[Entries from a dataset]
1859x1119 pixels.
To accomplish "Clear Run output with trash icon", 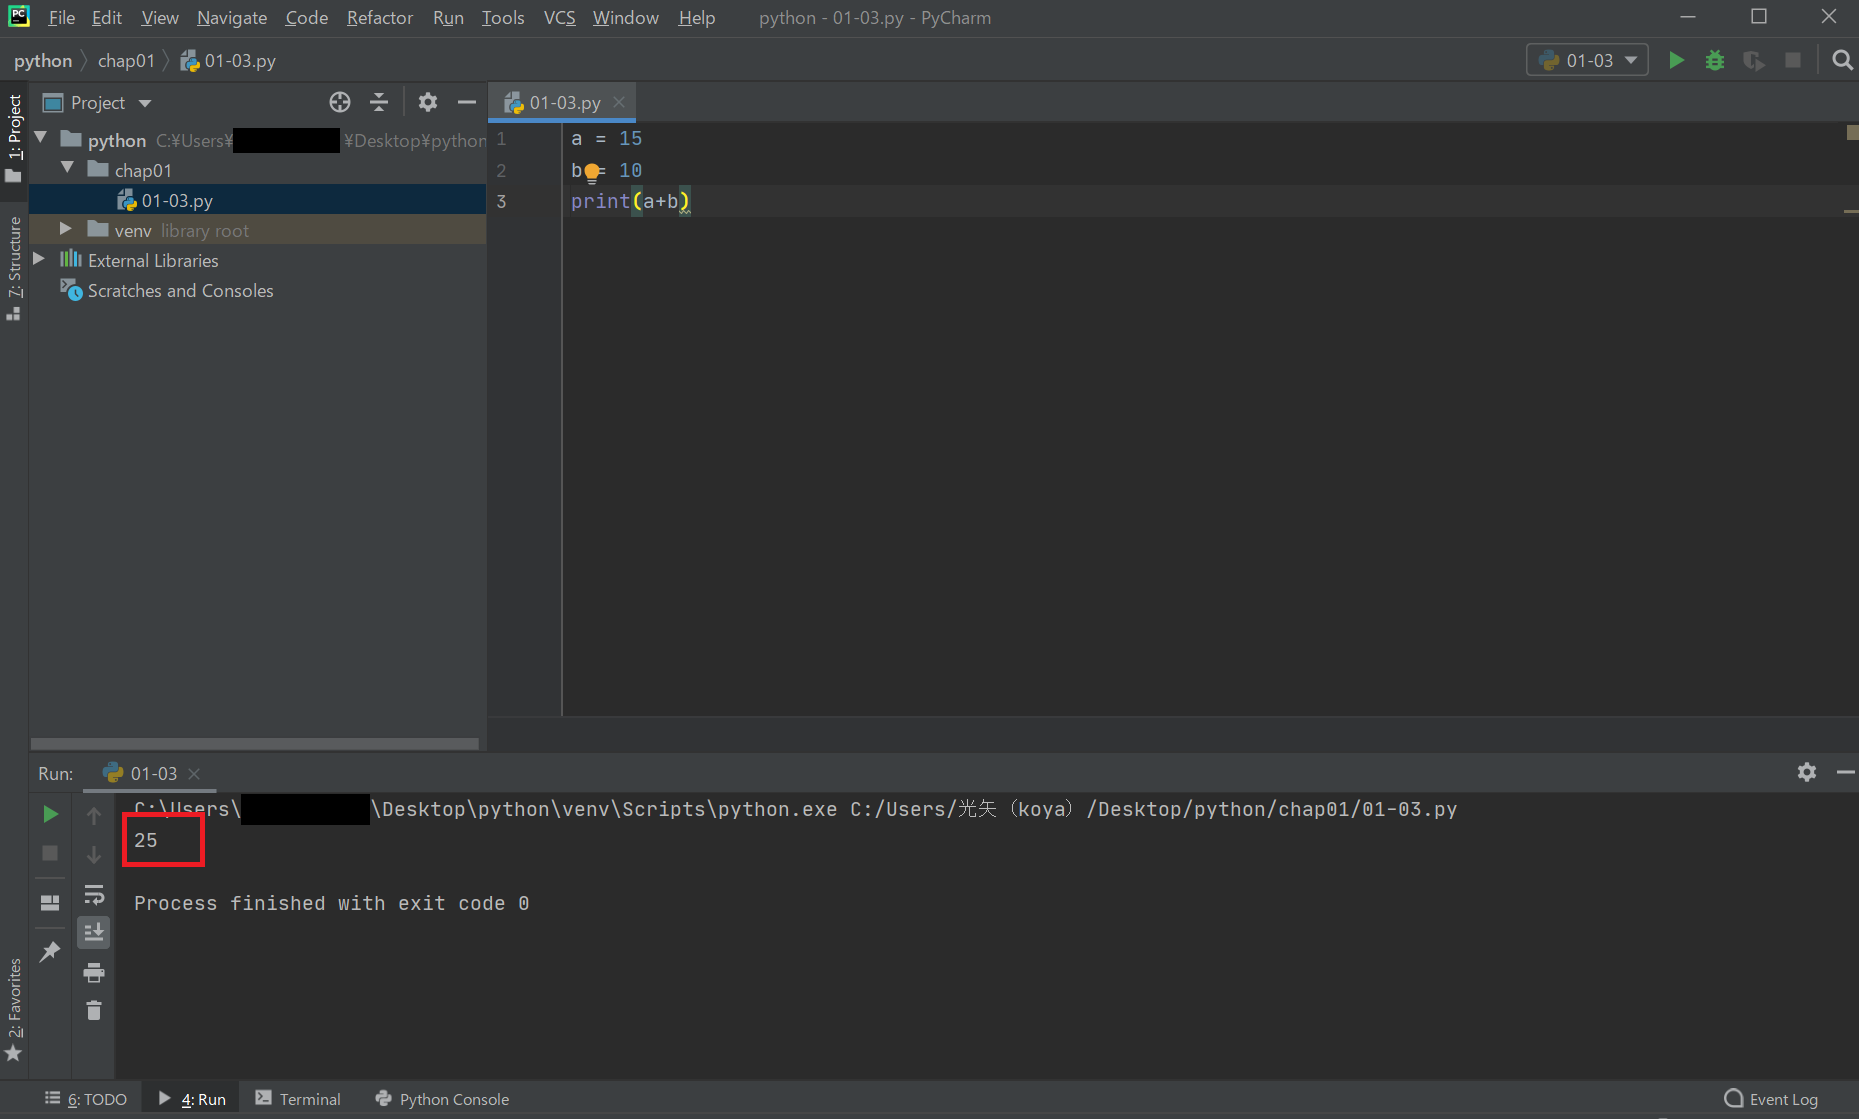I will 94,1011.
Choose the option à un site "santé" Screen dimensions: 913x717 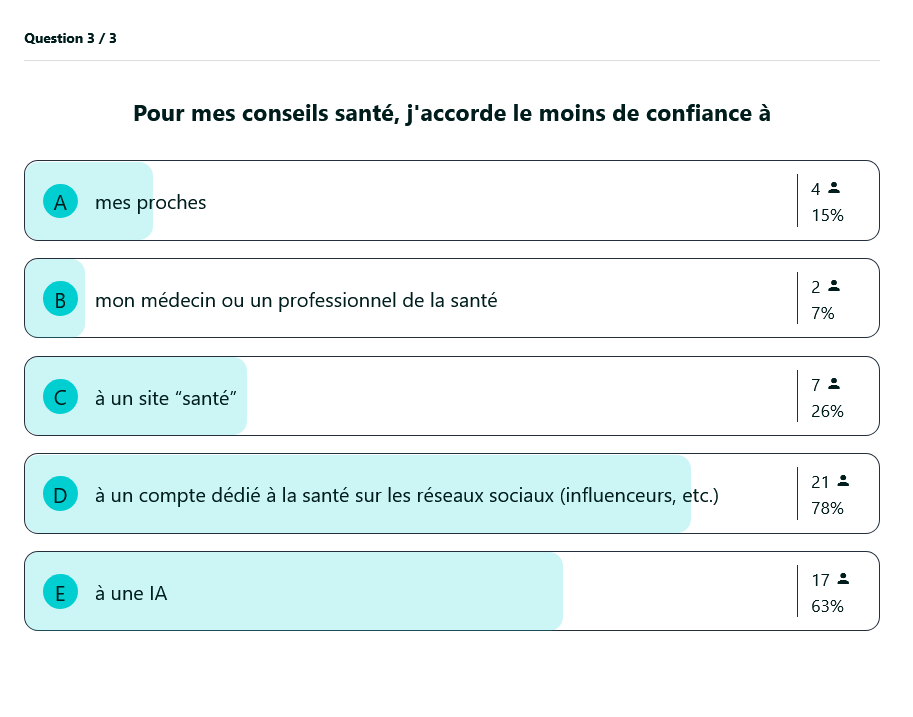tap(165, 397)
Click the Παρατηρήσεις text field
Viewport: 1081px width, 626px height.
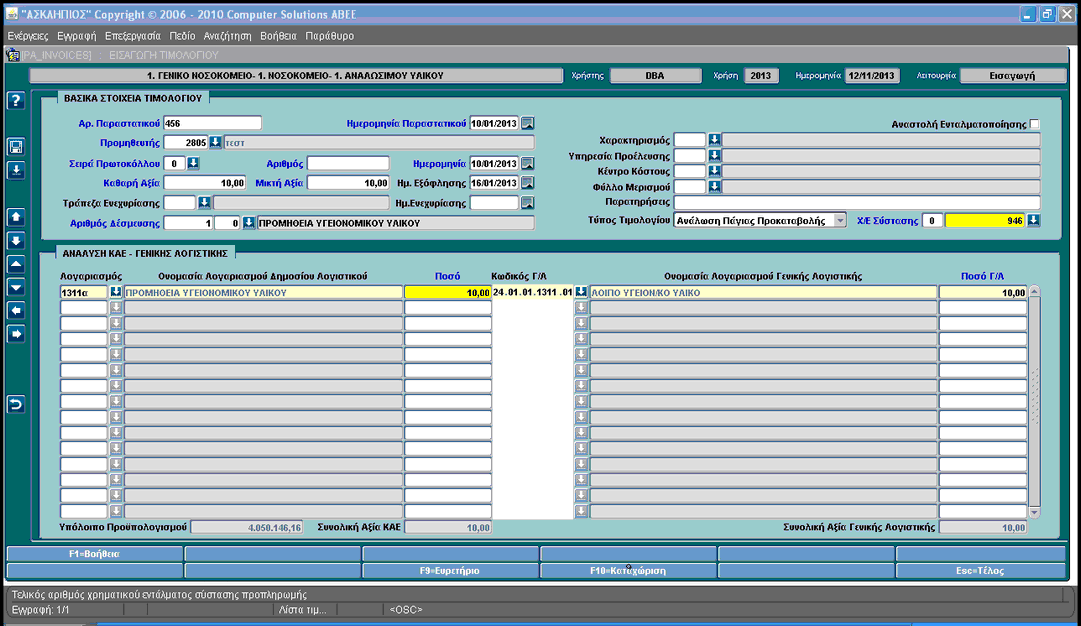point(857,202)
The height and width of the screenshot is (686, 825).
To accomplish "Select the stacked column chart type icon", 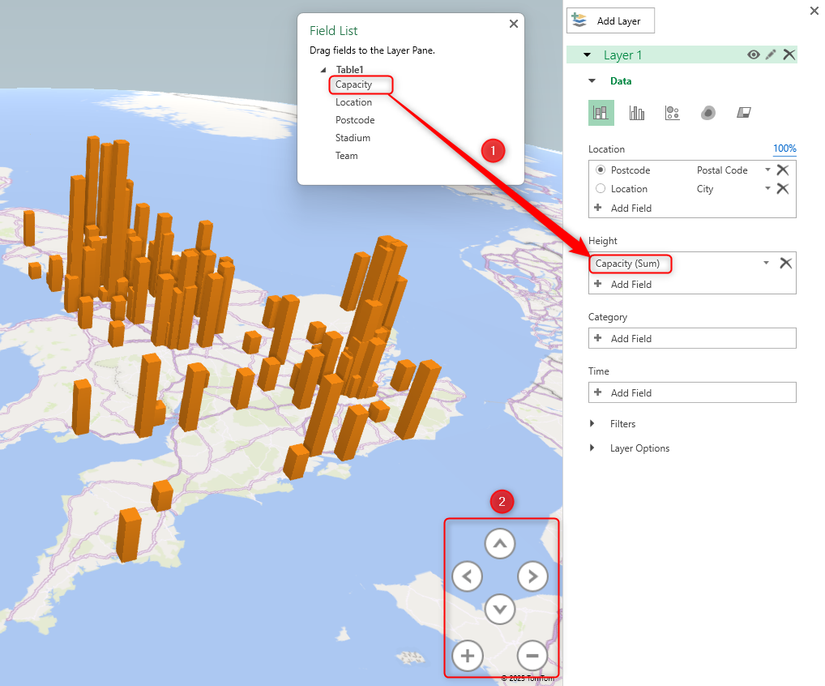I will point(600,113).
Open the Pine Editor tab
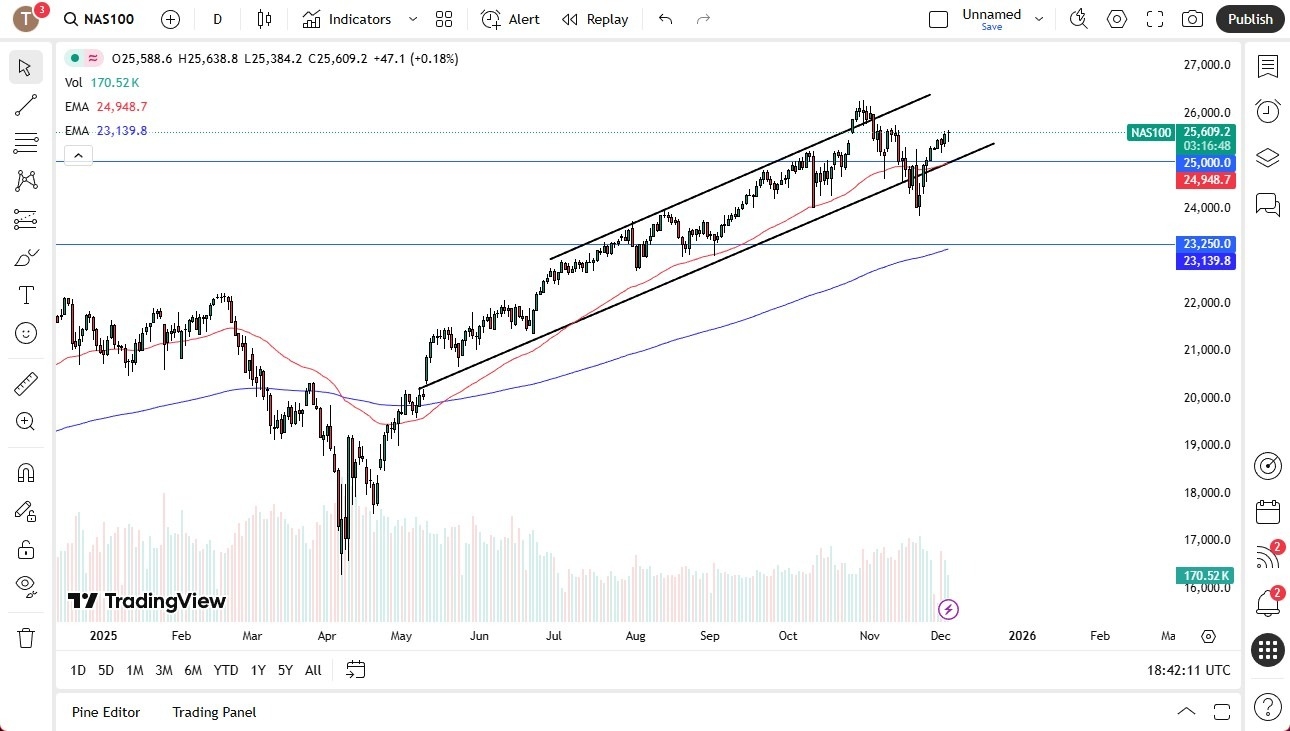Screen dimensions: 1290x731 106,712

— Work instructions —
Count the lines in the items above that contain the string "width", and give only the number.

— Final answer —
2